In het voorjaar van 2015 werd ik door Martin Parr en Carl De Keyzer uitgenodigd om mij aan te sluiten bij Magnum Photos, wat het begin zou worden van een tweejarige ervaring met het agentschap. Mijn kritische documentaire aanpak, waarin het verkennen van de grenzen en definities van het medium centraal staat, noopte mij tot een onderzoek naar de geschiedenis van het fotoagentschap. Zo begreep ik dat zijn fundamenten liggen in de wrijving tussen twee tegengestelde houdingen binnen de fotografie: enerzijds reportage, aangevoerd door oorlogsfotograaf Robert Capa, en anderzijds surrealisme, met Henri Cartier-Bresson als belangrijkste drijvende kracht. Een tegenstrijdigheid die ik ook terugvind in mijn eigen werk.

Als “speculatieve documentairemaker” richt ik mij op de werkelijkheid en de maatschappij, maar reflecteer ik ook kritisch over mijn eigen positie als maker en over fotografie an sich, zonder daarbij verbeelding en visuele poëzie uit het oog te verliezen. Toen ik dus gevraagd werd om een stuk te schrijven over de foto van mijn leven, leek het evident een foto te kiezen die deze eigenschappen verenigt, een foto die al dan niet het exacte moment weergeeft waarop een man van het leven in de dood overgaat: Robert Capa’s ‘The falling soldier’ (volledige titel: ‘Loyalist militiaman at the moment of death, Cerro Muriano, 5 september 1936’). Die foto en het onderzoek ernaar leidde ook tot de creatie van mijn werk Controversy (met Sam Weerdmeester) in 2017.

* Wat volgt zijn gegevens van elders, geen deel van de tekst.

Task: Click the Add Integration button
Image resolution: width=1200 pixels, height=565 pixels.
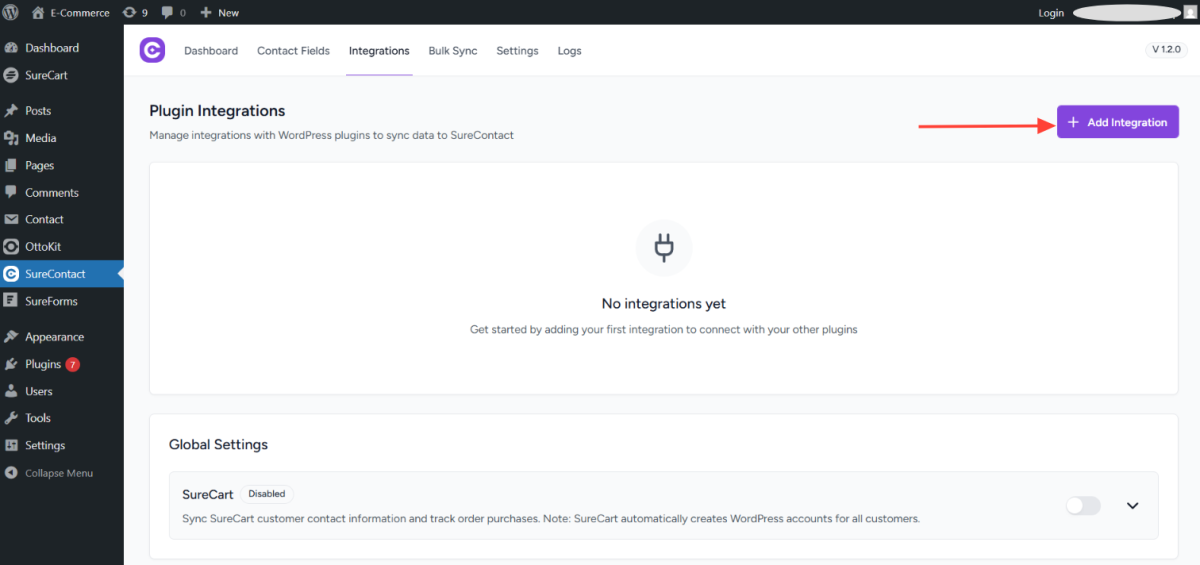Action: click(1117, 122)

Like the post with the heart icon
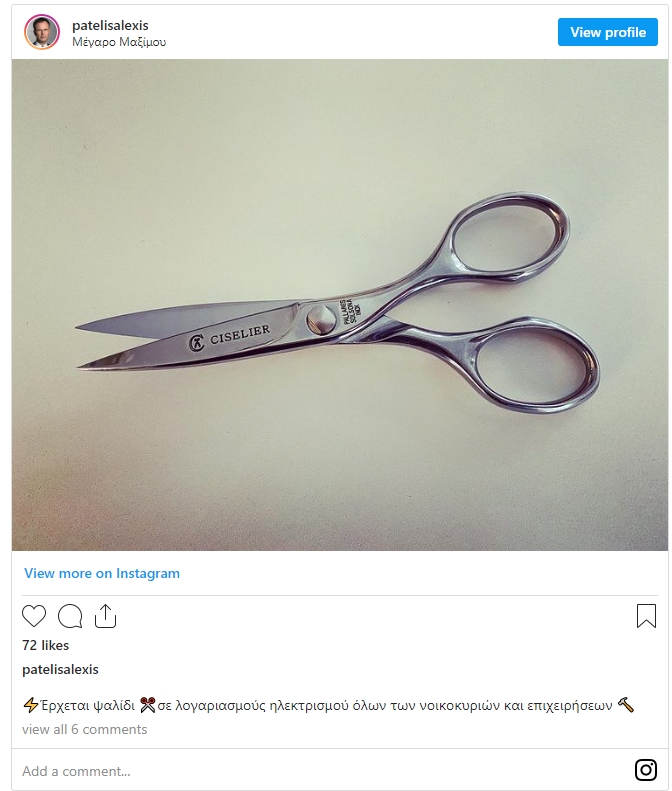tap(34, 616)
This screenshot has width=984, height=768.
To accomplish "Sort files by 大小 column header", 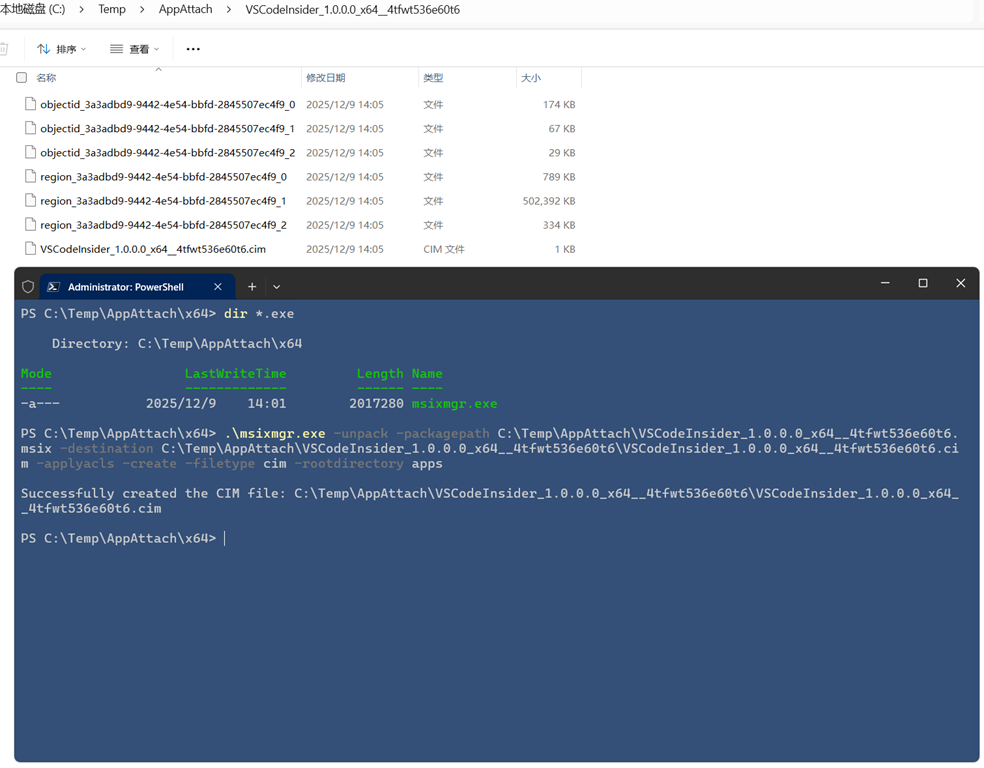I will point(531,78).
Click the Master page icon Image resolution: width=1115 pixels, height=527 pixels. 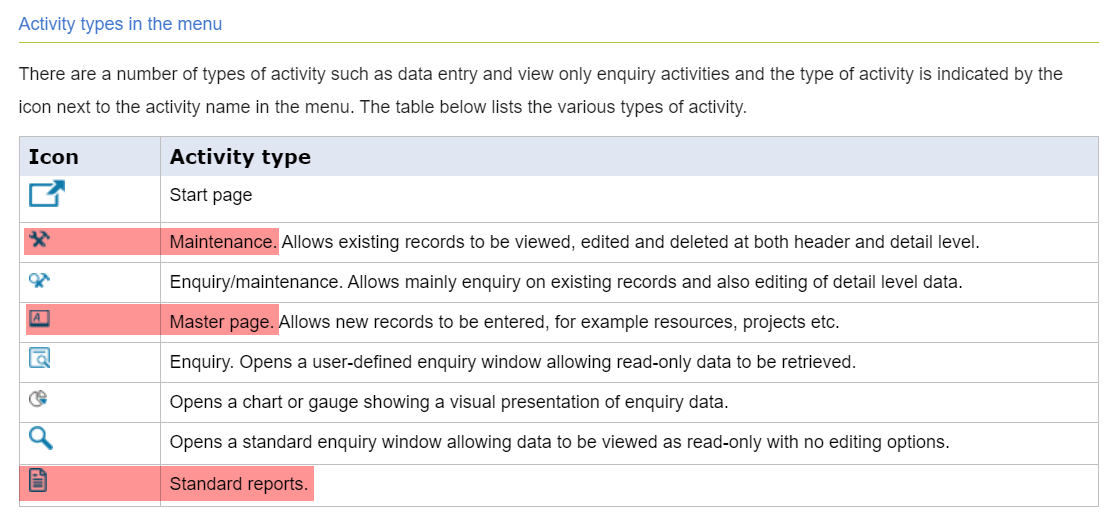point(40,321)
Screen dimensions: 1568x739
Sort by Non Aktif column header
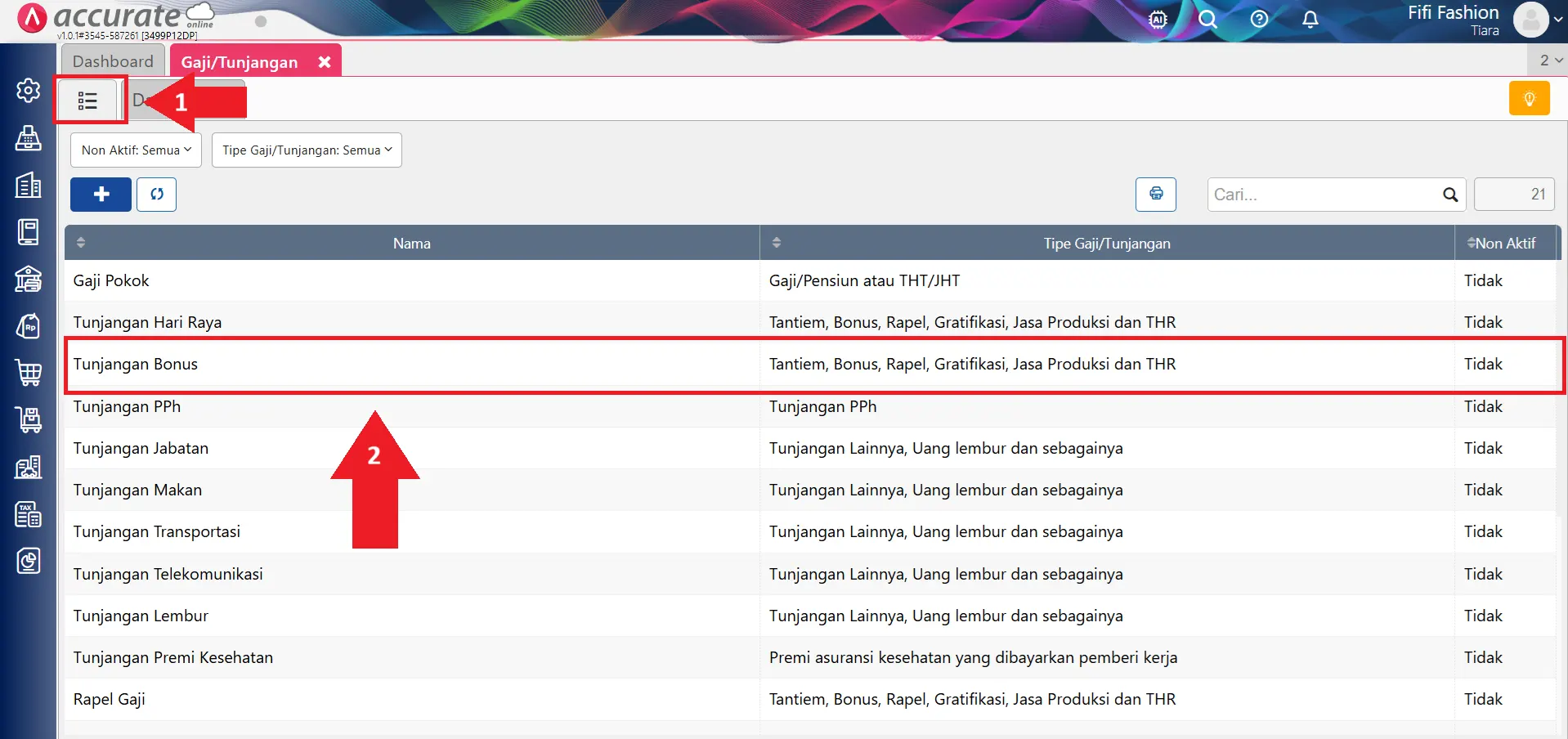coord(1504,244)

Capa, die toen 22 jaar jong was en zijn allereerste conflict versloeg, nam of maakte de foto tijdens de Spaanse Burgeroorlog in 1936. De inmiddels iconische foto is medeverantwoordelijk voor Capa’s status als superster. Het beeld dat vermoedelijk het moment vastlegt waarop een soldaat in het hoofd wordt geschoten, werd alom geroemd als een van de eerste foto’s van oorlog in actie en stond in de 20ste eeuw symbool voor de strijd tegen het fascisme. Maar zoals bij zovele iconische foto’s ontstond er meteen controverse rond ‘The falling soldier’. Sinds zijn creatie wordt er gebakkeleid over de omstandigheden waarin de foto is gemaakt. En het verhaal erachter is gewoon te fascinerend om niet gehoord te worden. Bovendien wordt het mysterie nog aangedikt door het feit dat de negatieven ontbreken of verloren zijn gegaan en er slechts een paar originele afdrukken bestaan. Voeg daarbij het bestaan van slechts één document waarin Capa zich uitlaat over het maken van de foto: een interview voor het NBC radioprogramma Hi! Jinx (22 oktober 1947). Daarin verwerpt hij gedeeltelijk het gebruikelijke idee van auteurschap door te beschrijven hoe het beeld tot stand kwam. Hij vertelt hoe hij in de loopgraaf de foto nam zonder door de zoeker te kijken, hij hield de camera “ver boven zijn hoofd” op het moment dat de soldaten werden neergemaaid door een machine­geweer van Franco’s troepen. Daarna stuurde hij alle belichte filmrolletjes naar Parijs. En pas toen hij drie maanden later uit Spanje terugkeerde, besefte hij dat hij een beroemde fotograaf was geworden.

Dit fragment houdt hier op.